One regular I know has shown up and is around quite often. She likes to get in a quiet place and read, usually non-fiction. I met her at the old library where I noticed that she and another obviously poor writer were typing up a storm on the old typewriters there. Her high-speed typing amazed me, so I struck up a conversation with her and said I sure wished I had known her in the old days when I wrote manuscripts out longhand and paid a typist by the hour to type them up - one typist in Washington edited them as she went along, wherefore my writing improved considerably.

Anyway, I saw her today, reading quietly back in the stacks, so I had to say hello and exchange observations about the new library. I observed there were no typewriters for her to write on, and it would be nice if there were a couple of typewriters in the little study rooms. She said she was writing scripts out by hand now, and that she likes the new library well enough on the balance - it has no typewriters but it is quiet like a library is supposed to be.

I just had to tell her a little story about Nelson Algren, author of Walk on the Wild Side and other books once quite popular for their realism. Nelson drifted around quite a bit during the Depression, hanging out a lot with the poor and homeless, got a job selling phony beauty-parlor discount certificates, I think in New Orleans. He wrote for awhile under the good auspices of the WPA's Federal Writers Project with the likes of Saul Bellow and other impoverished writers. Nelson was a sort of American existentialist when the term was first being coined.
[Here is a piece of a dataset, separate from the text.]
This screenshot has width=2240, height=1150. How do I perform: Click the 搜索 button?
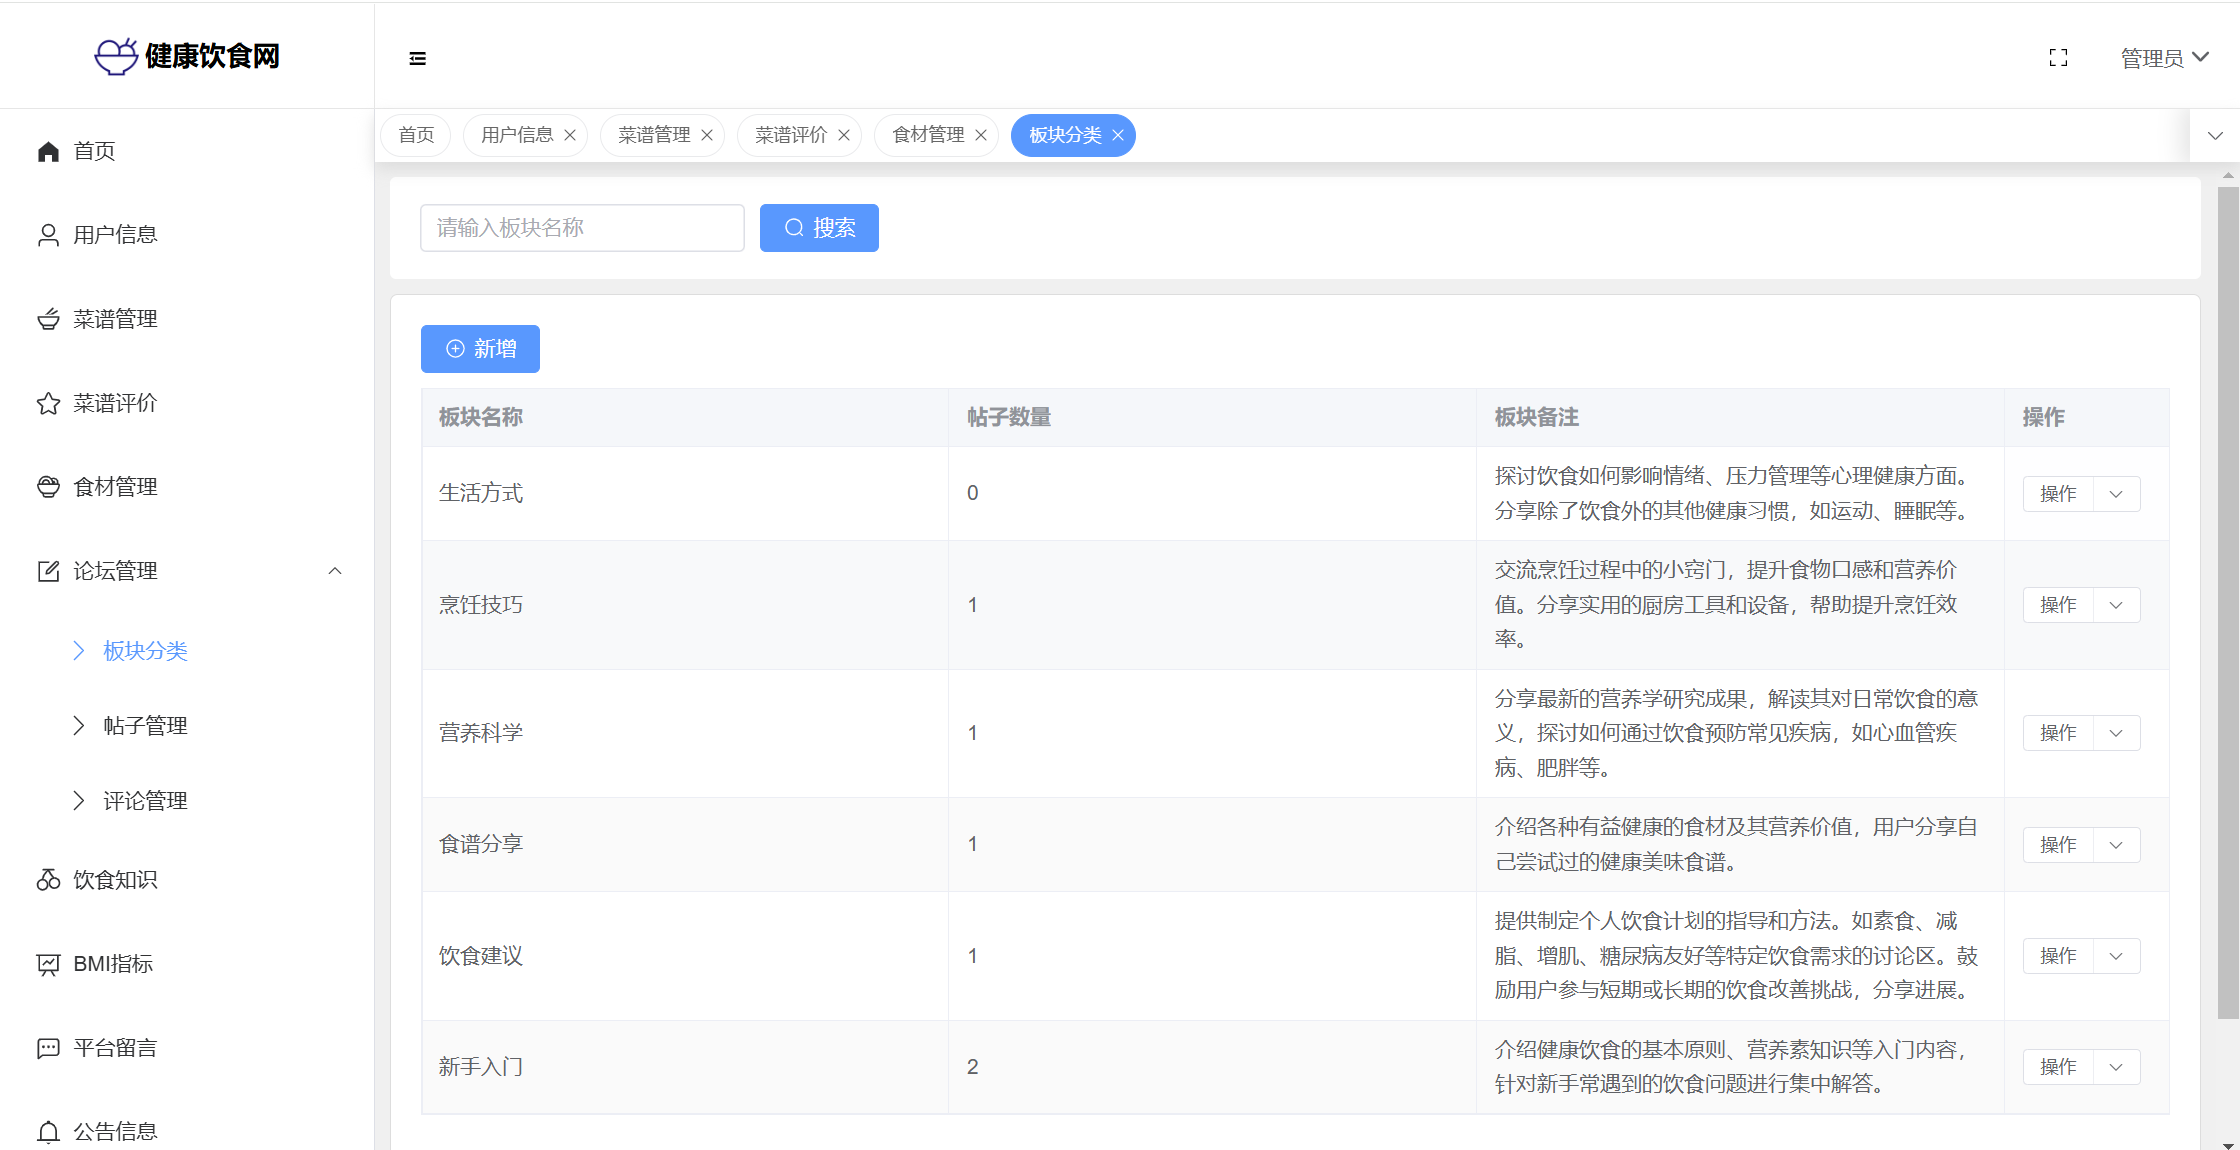click(819, 228)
Simone Beauvoir liked him and even took leave of Jean Paul Sartre, he significant other, to come over to the States and hang out with him.

Anyway, I told my fast-typing acquaintance how Nelson hitched rides over to El Paso, where he was jailed for vagrancy for awhile. Then he went to Alpine, and found out he could use the typewriters of a teacher's college without being noticed. When he decided to go back to Chicago, he grabbed a typewriter, mailed it to Chicago, and hopped on a freight train. But he was busted for theft before he got out of Texas and was tossed in the jail, where he stewed for a few months while waiting for the circuit judge to come around.

I don't know the details of the case, so I don't know if Nelson got to keep the typewriter or had to make restitution, but the judge set him loose and he high-tailed it back to Chicago. That experience provided him grist for his mill, not only for Walk on the Wild Side, but for Somebody in Boots, and, I think, for Neon Wilderness.

She thought that was a pretty funny writer's story. Me too. That's why I remembered it all these years. Maybe the library will get out those old typewriters for her if they were not auctioned off at the old place.

As for me, my number one writer, I write on computers. The library has free WIFI, I think its called, for rich people who can afford laptops. It is some kind of "hot spot" radio thingie where you can get onto the Internet with your laptop. Otherwise poor writers have to use the library computers and are limited to 90 minutes a day - I wrote just wrote this in fifteen minutes, but it is not so hot.

I sure wish I had taken that laptop a friend of mine wanted to get for me. I refused it, though, because she is not rich. I don't mind taking expensive gifts from rich people.

I don't know what is wrong with me, but I just cannot steal even when I know I can get away with it. I am responsible, for instance, for returning almost a half-million dollars of overpayments from the government, and I returned even more to private companies over the years. Even if I were a thief, how can one steal the Internet? I don't know.

But forget me, this is about poor and homeless regulars, including writers who write books at the Kansas City Public Library. I'm sure they will come back and feel welcome and secure now that the predators and nuisances are gone.